KI67 ANTIGEN IMMUNOSTAINING (MIB-1 MONOCLONAL-ANTIBODY) IN SEROUS OVARIAN-TUMORS - INDEX OF PROLIFERATIVE ACTIVITY WITH PROGNOSTIC-SIGNIFICANCE

The purpose of this study was to evaluate the biological significance of Ki67 antigen expression in serous ovarian tumors, through the analysis of MIB 1 monoclonal antibody reactivity in cystoadenomas, borderline tumors, and invasive cystoadenocarcinomas; the correlation between this index of cell proliferation and clinicopathologic parameters (FIGO stage and grade, and disease-free survival) was also investigated in invasive cystoadenocarcinomas. Fifty-four patients with serous ovarian tumors, treated at the Institute of Gynecologic and Obstetrics, Ancona University, Italy, were used as study population; 10 women had serous cystoadenoma, 16 women had serous borderline tumor, and 28 women had invasive cystoadenocarcinoma. The expression of primary tumor proliferation related to Ki67 antigen was immunohistochemically evaluated by monoclonal MIB 1 antibody (Immunotech, Marseille Cedex, France) on microwave oven-processed formalin-fixed paraffin-embedded tissue. Compared to cystoadenomas and borderline tumors, the tissular Ki67 antigen immunostaining was significantly higher in cystoadenocarcinomas, with the highest values in architectural grade 2 and 3 neoplasms (P < 0.001).
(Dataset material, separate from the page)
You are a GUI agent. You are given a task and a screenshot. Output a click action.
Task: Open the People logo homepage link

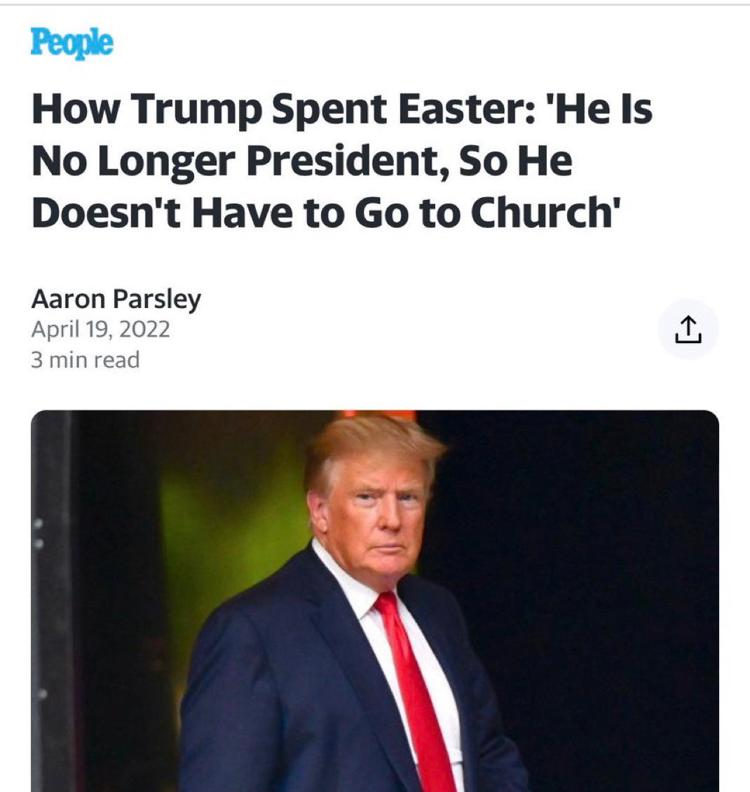(72, 43)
Within the cystoadenocarcinomas, a relationship was observed between the measured proliferation index and disease FIGO stage, but it was not significant (P = 0.92). However, patients who recurred and/or had disease progression presented a primitive neoplasm with significantly higher expression of Ki67 antigen than that of patients with disease-free survival (P = 0.01). A significant relationship was observed between the Ki67 index and disease-free survival, independent of histologic grade and stage, evaluated by Cox hazards analysis (P = 0.02). The proliferation index detected by Ki67 antigen immunostaining may represent an indicator of aggressiveness in serous ovarian tumors and an additionally useful prognostic factor in cystoadenocarcinomas, probably independent of and apparently more significant than the tumor architectural grade and the disease FIGO stage. (C) 1995 Academic Press, Inc.